Hopes of a more enlightened future for Afghanistan are not lost, however. Thousands of young Afghan refugees – all of whom came of age during those two hopeful decades -- remain committed to their country. They are eager to share their perspectives on the progress that was made under American oversight, what the immediate future might hold for them, and what is happening to their families, friends and colleagues left behind.
The Indiana Council on World Affairs presents two separate programs featuring young Afghan refugees now residing in the US, Canada, and Ukraine. They will share their first-hand accounts of life in Afghanistan, their harrowing escapes, and reflections on the future of their country.
All the panelists are graduates of either the American University of Afghanistan or the American University of Central Asia. Each is now working to restart a career in a new country while attempting to help family members still in Afghanistan to find some way to leave the poverty-stricken country as the population faces hunger and cold this winter under a strict and capricious Taliban rule.
About the Panelists
Qais Faqiri, a broadcaster for Voice of America, was serving as Director of Cultural Affairs for the City of Kabul when the Taliban entered the city and barely escaped with his life.

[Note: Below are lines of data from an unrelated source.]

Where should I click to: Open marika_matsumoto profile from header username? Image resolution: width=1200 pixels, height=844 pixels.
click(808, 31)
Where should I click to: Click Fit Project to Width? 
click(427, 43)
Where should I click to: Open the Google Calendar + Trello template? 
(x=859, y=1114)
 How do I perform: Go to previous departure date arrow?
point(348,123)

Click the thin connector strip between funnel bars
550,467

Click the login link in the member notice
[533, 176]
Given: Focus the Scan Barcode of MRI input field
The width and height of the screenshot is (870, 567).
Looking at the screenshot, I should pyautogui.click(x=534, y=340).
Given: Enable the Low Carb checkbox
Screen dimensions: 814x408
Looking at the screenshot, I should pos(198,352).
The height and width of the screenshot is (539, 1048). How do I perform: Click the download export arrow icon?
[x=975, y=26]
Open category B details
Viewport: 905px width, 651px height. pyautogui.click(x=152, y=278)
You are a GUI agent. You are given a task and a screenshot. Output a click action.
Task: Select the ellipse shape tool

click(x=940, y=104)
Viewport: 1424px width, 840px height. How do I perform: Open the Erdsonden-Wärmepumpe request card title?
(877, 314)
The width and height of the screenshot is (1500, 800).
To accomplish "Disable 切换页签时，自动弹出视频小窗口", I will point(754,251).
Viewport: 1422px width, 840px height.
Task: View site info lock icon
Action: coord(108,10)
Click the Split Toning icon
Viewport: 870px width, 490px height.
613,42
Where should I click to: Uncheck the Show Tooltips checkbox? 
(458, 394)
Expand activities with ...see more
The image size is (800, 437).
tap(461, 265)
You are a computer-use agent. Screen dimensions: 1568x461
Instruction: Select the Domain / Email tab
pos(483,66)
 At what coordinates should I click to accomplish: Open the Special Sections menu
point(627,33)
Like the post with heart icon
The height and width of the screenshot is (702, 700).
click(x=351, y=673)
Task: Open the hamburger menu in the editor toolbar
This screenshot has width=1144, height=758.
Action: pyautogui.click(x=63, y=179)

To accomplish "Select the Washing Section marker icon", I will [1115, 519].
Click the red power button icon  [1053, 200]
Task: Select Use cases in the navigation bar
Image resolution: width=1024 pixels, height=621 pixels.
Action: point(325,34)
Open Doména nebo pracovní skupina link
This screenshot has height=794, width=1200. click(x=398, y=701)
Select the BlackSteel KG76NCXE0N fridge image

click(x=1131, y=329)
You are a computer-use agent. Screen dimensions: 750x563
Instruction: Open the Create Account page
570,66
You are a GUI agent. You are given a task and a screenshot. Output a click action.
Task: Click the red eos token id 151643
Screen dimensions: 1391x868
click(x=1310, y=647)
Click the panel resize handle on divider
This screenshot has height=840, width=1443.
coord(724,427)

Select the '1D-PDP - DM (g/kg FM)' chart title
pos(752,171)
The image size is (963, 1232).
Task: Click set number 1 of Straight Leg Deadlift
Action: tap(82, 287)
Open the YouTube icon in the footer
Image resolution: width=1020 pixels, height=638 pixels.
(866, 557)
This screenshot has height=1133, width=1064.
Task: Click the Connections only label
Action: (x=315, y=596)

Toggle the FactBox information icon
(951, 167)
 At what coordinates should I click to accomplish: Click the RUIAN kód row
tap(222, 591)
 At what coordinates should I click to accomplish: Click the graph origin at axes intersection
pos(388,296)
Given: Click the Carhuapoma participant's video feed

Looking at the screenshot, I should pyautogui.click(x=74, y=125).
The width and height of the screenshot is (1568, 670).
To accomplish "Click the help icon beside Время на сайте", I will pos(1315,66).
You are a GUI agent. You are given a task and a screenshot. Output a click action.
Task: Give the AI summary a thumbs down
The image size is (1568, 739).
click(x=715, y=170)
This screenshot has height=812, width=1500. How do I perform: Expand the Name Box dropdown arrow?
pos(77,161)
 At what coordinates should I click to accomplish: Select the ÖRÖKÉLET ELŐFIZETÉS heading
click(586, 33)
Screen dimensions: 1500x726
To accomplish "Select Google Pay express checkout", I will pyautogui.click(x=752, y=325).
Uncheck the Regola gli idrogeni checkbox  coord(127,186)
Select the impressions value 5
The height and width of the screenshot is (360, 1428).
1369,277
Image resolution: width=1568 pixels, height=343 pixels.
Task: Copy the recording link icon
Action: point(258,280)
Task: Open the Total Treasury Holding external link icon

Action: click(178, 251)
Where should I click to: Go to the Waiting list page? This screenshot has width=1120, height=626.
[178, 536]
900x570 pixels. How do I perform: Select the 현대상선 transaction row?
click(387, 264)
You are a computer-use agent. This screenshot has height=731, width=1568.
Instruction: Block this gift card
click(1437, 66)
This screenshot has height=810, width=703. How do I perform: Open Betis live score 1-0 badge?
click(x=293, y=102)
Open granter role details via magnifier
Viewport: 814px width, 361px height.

Zahid Jalali, a diplomat, was responsible for coordinating matters pertaining to peace affairs in the office of the Deputy Foreign Minister.
Henna Shaiq, a journalist who worked with the Afghan National Security Department as a media specialist, assisted with the evacuation of the more than 1000 AUAF alumni.
About the Moderator
Dr. Kenneth Holland, former senior civilian adviser to the NATO mission in Afghanistan and President Emeritus of the American University of Afghanistan (AUAF) in Kabul, will moderate this discussion with three panelists who describe their personal experiences studying and working in Afghanistan prior to the US withdrawal and reflect on the country’s future under Taliban rule.